··· Material shown ···

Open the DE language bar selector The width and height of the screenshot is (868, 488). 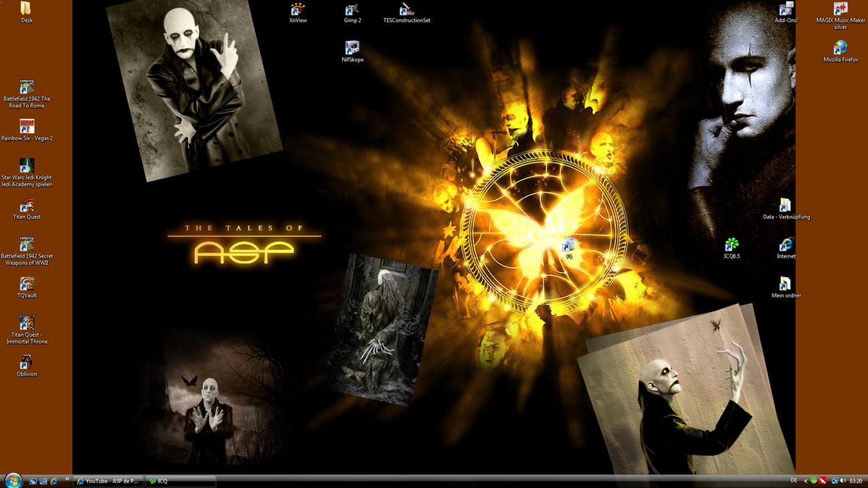click(794, 481)
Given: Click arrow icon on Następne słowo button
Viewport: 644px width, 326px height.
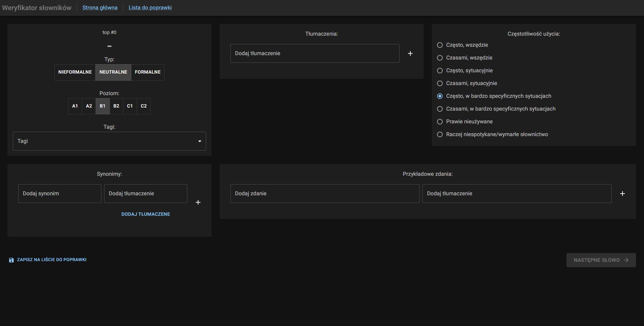Looking at the screenshot, I should 626,260.
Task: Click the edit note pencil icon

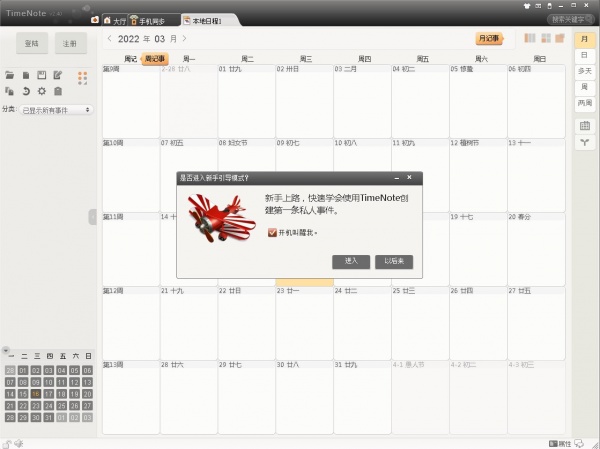Action: click(57, 75)
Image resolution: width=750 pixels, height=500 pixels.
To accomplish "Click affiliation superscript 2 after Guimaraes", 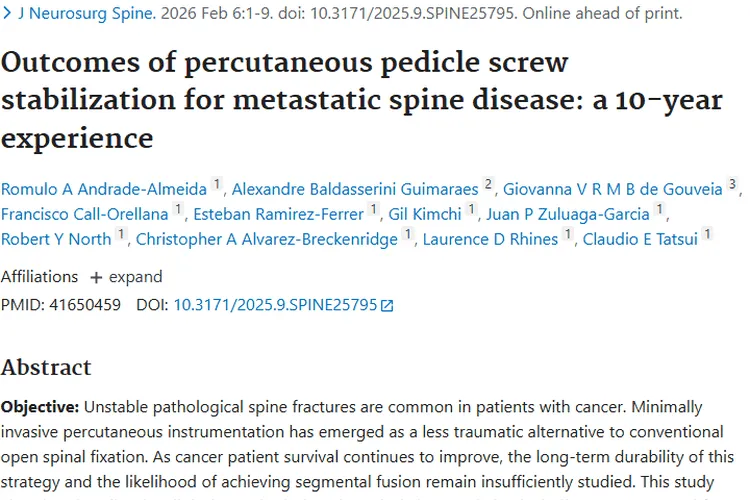I will click(488, 185).
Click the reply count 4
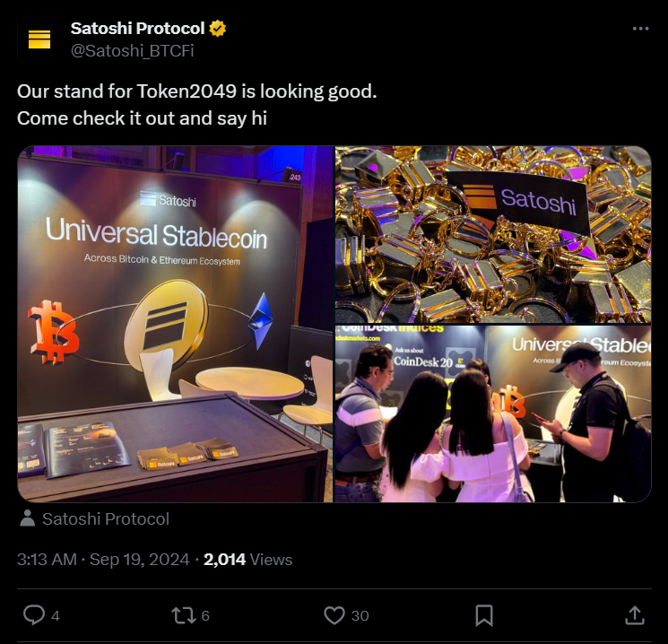 (x=56, y=616)
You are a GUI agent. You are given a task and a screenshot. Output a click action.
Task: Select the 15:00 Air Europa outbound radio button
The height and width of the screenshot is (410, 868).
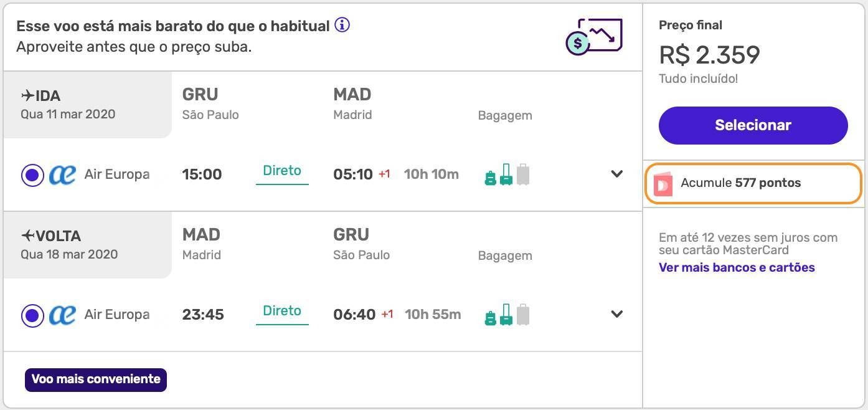[32, 175]
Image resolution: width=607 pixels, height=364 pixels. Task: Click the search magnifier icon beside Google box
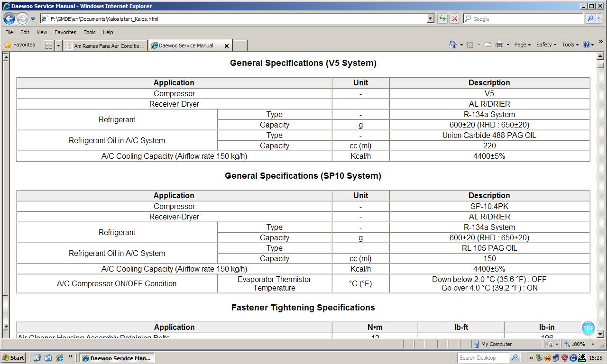[590, 19]
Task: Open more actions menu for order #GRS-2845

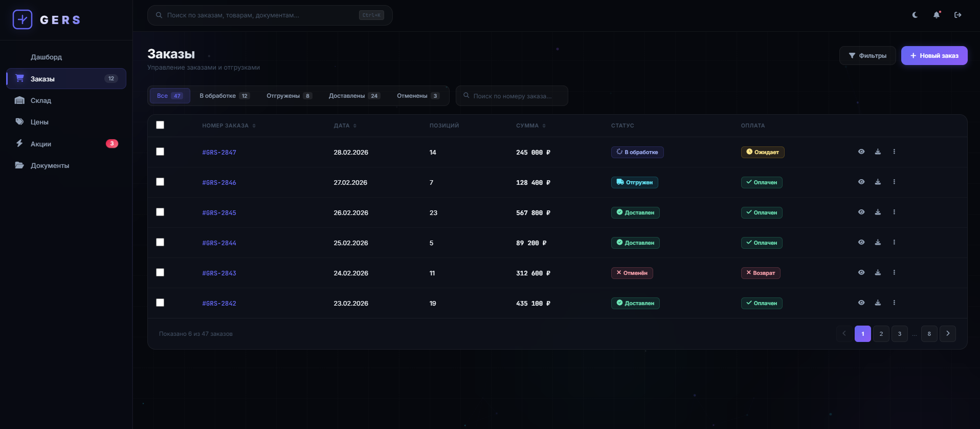Action: click(x=894, y=212)
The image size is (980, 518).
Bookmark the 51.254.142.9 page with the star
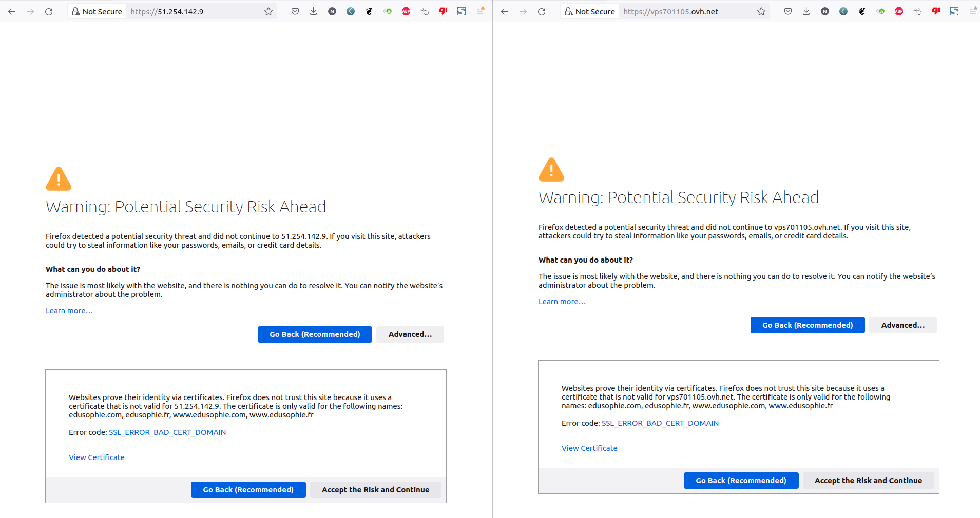(x=268, y=12)
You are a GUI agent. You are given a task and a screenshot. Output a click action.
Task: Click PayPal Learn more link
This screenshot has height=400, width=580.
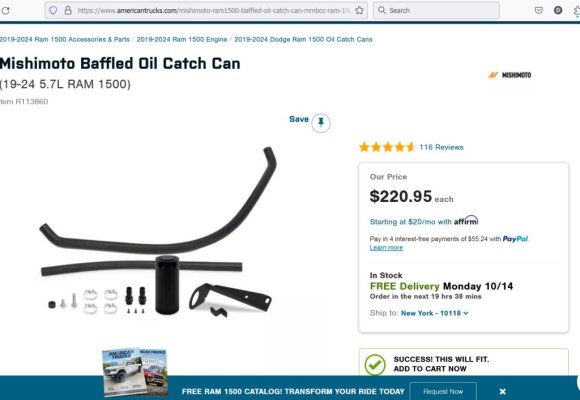[x=386, y=248]
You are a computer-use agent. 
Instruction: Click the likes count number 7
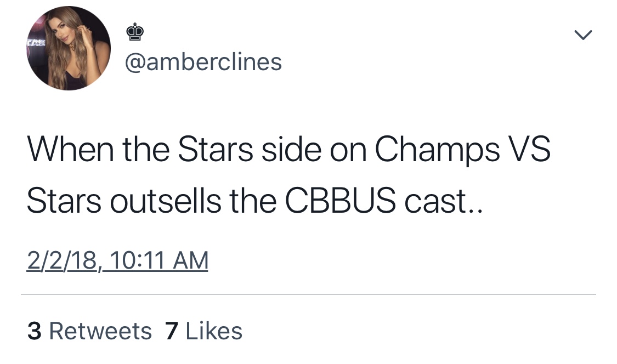coord(172,331)
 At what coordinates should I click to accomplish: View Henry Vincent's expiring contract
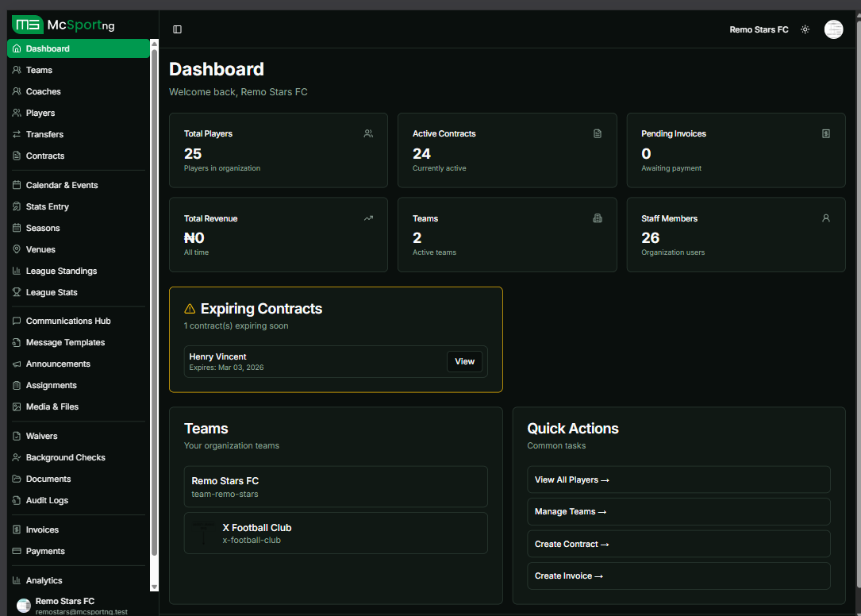tap(464, 361)
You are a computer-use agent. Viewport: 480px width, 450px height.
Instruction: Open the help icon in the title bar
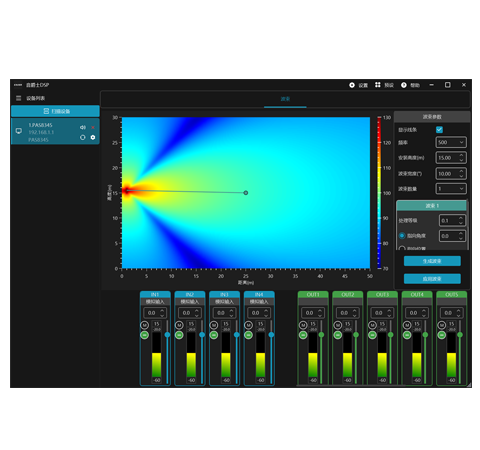[404, 85]
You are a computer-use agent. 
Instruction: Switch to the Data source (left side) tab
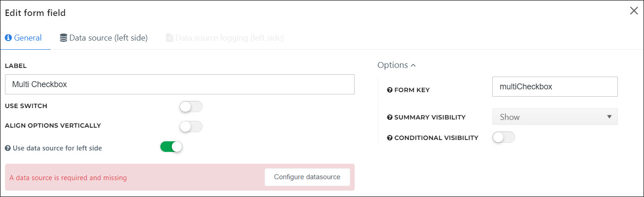point(104,38)
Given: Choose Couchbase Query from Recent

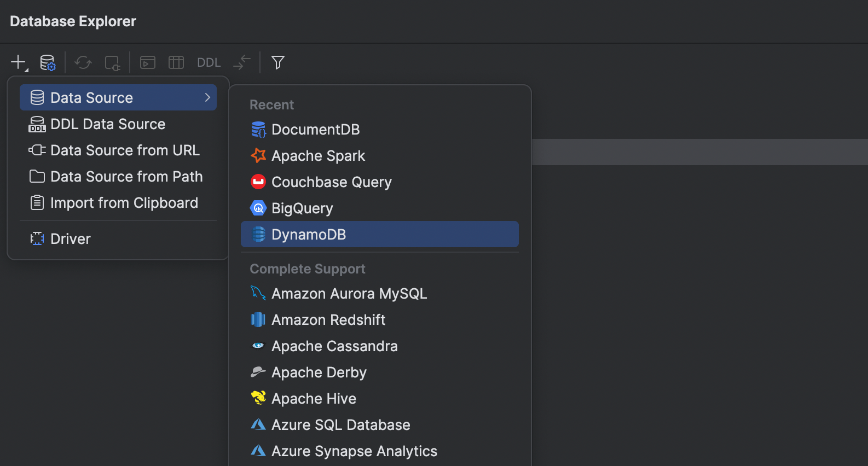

···

* [What the task requires]
Search the records line by line for the word "button" and copy every line where it appears.

* [Response to the exercise]
Given: Click arrow icon on Następne słowo button
Task: Select the 15:00 Air Europa outbound radio button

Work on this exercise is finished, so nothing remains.